Festivalleitung entschuldigt sich

Vor Ort sprach Thomas Oberender, Intendant der Berliner Festspiele, der Morgenpost zufolge "von einer Überreaktion der Behörden und von Apple auf etwas, das friedlich und freundlich geplant war". In der Mitteilung der Berliner Festspiele heißt es dazu: "Die Leitung des Festivals Foreign Affairs, in dessen Rahmen die Veranstaltung stattfand, ging von Abläufen aus, die keinerlei Form von Rechtsverstößen darstellen oder in anderer Hinsicht zum öffentlichen Ärgernis führen würden.
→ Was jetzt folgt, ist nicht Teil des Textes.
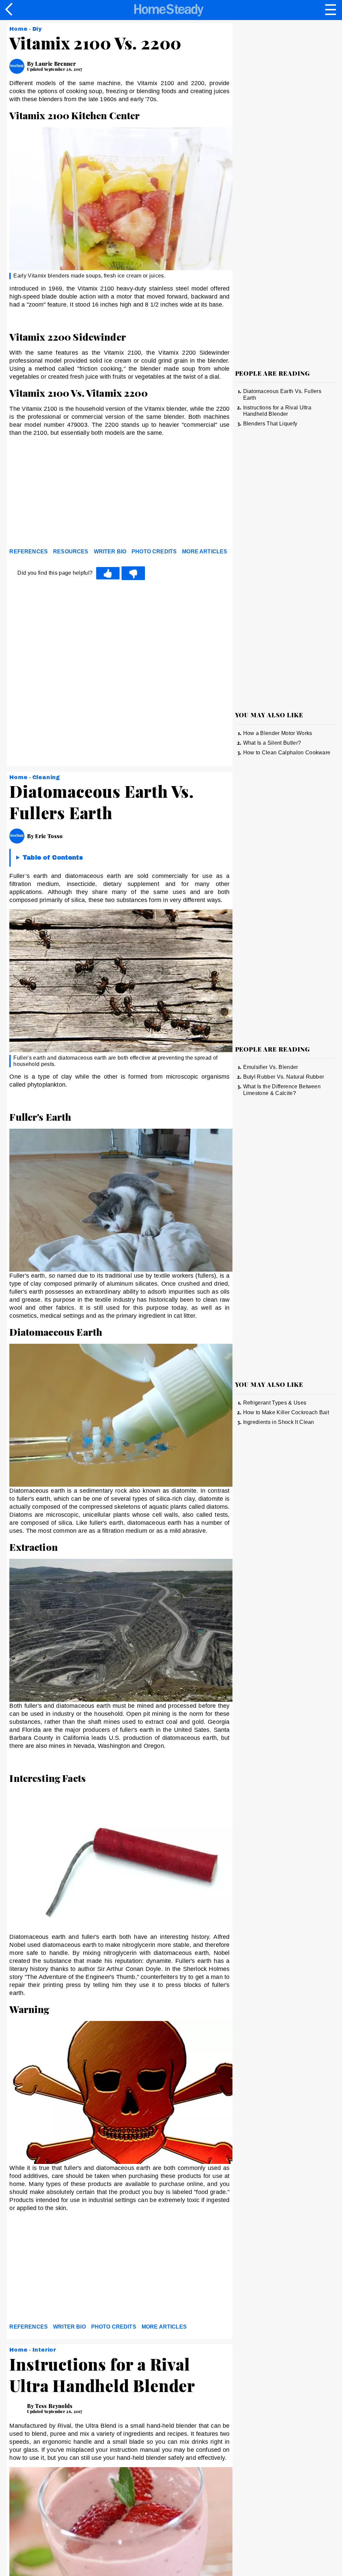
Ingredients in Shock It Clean (278, 1422)
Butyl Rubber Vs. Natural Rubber (283, 1077)
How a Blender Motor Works (277, 733)
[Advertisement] (69, 494)
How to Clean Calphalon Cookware (287, 752)
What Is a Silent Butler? (272, 743)
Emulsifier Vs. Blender (270, 1067)
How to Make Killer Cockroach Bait (286, 1412)
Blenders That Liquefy (270, 423)
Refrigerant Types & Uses (275, 1403)
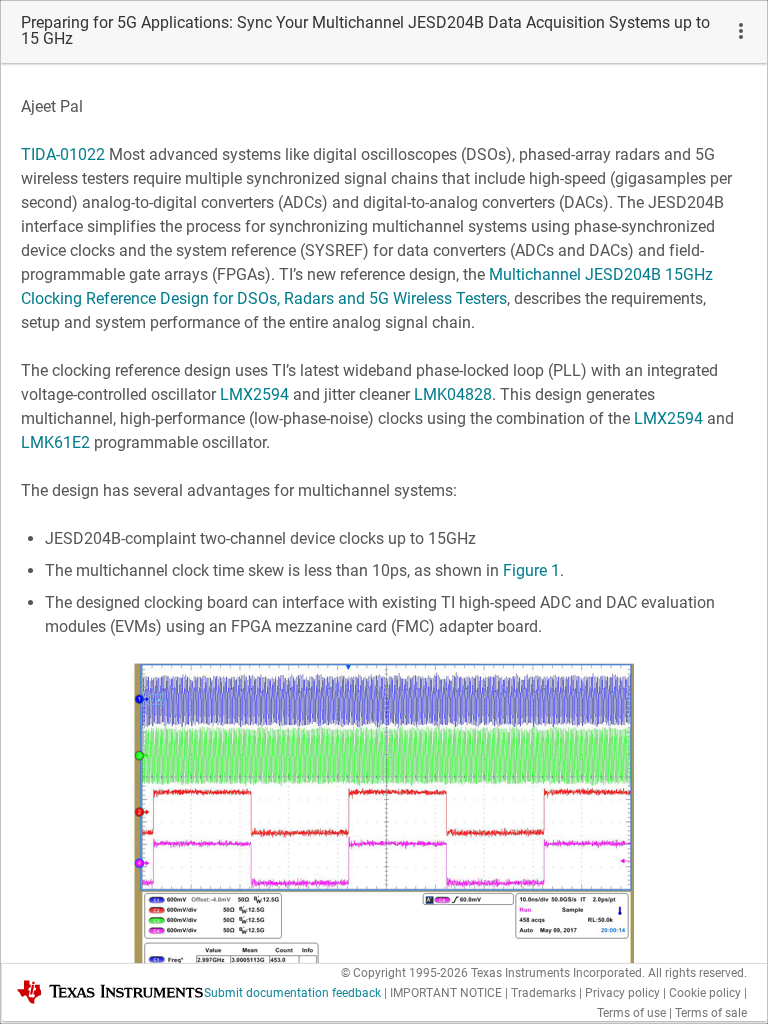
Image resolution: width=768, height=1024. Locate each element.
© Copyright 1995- (404, 973)
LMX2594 (254, 394)
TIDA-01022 (63, 154)
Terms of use (631, 1013)
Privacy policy (622, 993)
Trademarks (543, 993)
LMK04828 (453, 394)
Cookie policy (705, 993)
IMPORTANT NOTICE (446, 993)
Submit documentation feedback (292, 993)
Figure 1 (531, 570)
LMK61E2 (55, 442)
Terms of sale (711, 1013)
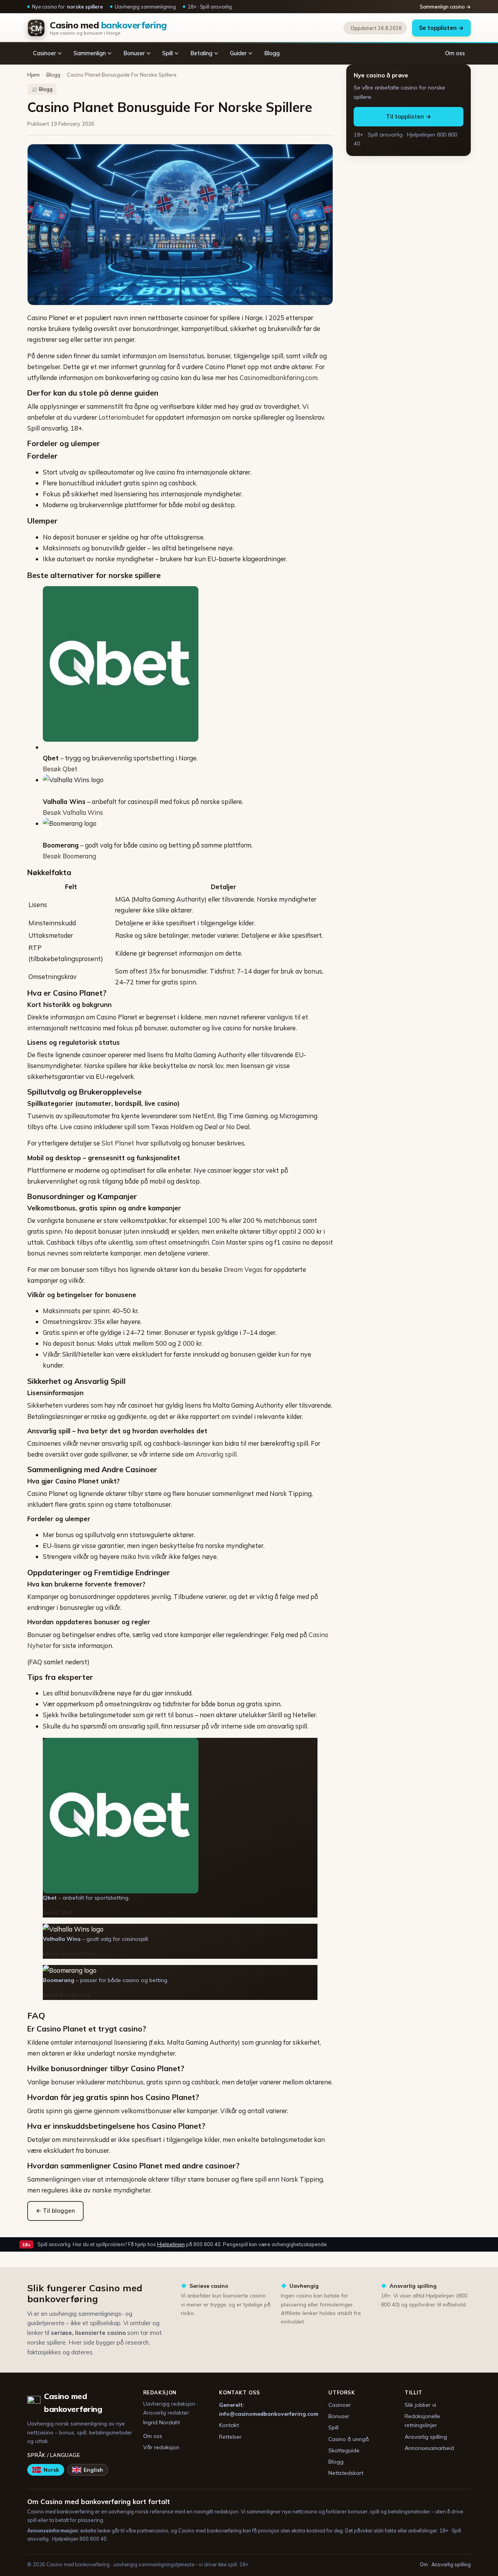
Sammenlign (90, 53)
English (93, 2469)
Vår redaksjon (161, 2447)
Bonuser (134, 53)
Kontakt (229, 2425)
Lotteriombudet (121, 417)
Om (424, 2564)
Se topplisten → (441, 28)
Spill (167, 53)
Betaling (201, 53)
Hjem (33, 75)
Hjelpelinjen (171, 2244)
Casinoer (44, 53)
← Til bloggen (55, 2210)
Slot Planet (118, 1143)
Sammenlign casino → (445, 7)
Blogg (272, 53)
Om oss (455, 53)
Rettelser (230, 2436)
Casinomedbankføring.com (278, 377)
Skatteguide (343, 2450)
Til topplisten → (408, 116)
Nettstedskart (345, 2472)
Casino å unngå (348, 2439)
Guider (238, 53)
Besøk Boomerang (69, 856)
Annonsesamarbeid (429, 2448)
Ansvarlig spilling (426, 2436)
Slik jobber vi (420, 2404)
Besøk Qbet (60, 769)
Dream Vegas (243, 1269)
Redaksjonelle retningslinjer (422, 2421)
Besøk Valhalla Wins (73, 812)
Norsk (51, 2469)
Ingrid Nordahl (161, 2422)
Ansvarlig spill (216, 1454)
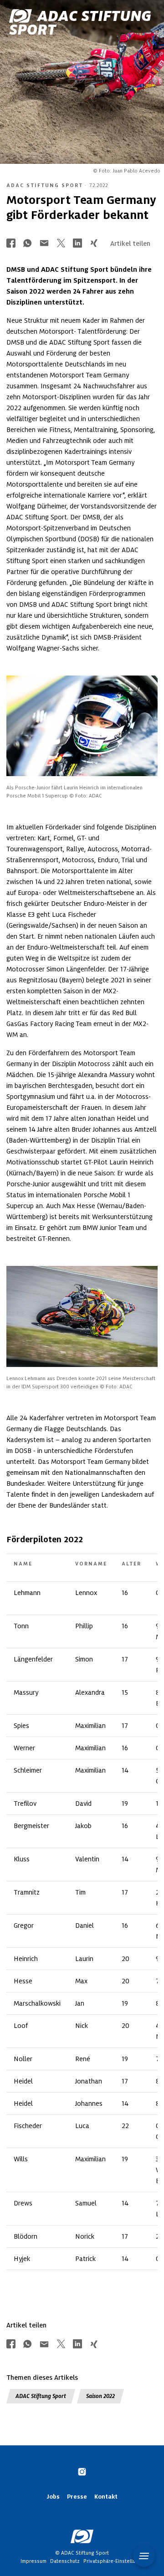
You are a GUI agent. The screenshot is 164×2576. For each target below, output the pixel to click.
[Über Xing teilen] (93, 243)
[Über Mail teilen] (44, 243)
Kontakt (106, 2496)
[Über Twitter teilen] (61, 243)
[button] (144, 2556)
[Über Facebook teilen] (10, 243)
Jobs (53, 2496)
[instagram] (82, 2472)
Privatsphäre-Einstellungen (115, 2561)
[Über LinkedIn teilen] (77, 243)
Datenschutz (65, 2561)
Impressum (33, 2561)
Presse (77, 2496)
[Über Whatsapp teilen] (27, 243)
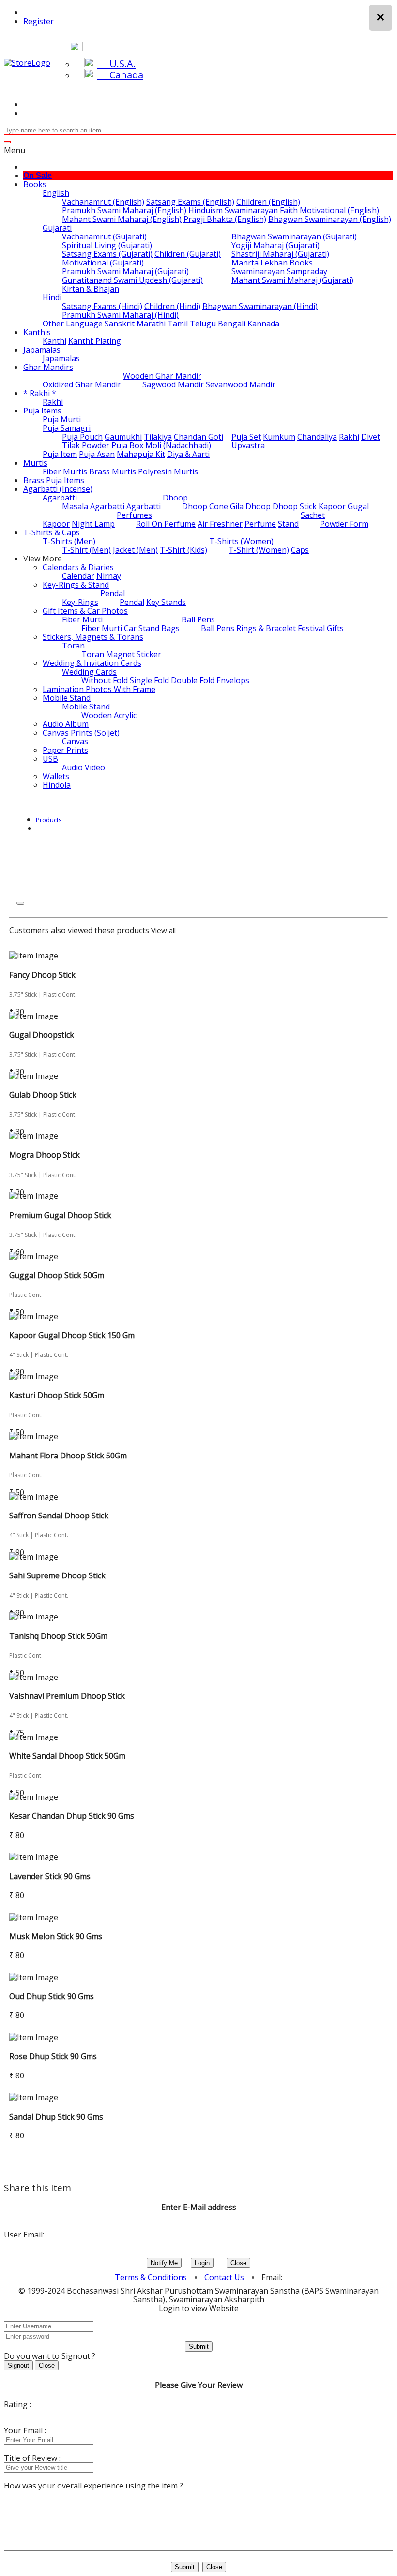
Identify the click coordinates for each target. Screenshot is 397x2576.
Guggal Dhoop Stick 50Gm (56, 1275)
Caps (300, 550)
Die sich durch den Verlauf der Performance entwickelnde Besorgnis der Geschäftsführung des Stores setzte eine Kette von Sicherheitsmaßnahmen in Gang, welche mit dem Eintreffen der Polizei durch keine Erklärung der anwesenden, die Kunstaktion begleitenden Festivalverantwortlichen, mehr aufzuhalten war.  Wir bitten alle von der dramatischen Entwicklung dieser Kunstaktion Betroffenen ausdrücklich um Entschuldigung."

(Berliner Morgenpost / Berliner Festspiele / geka)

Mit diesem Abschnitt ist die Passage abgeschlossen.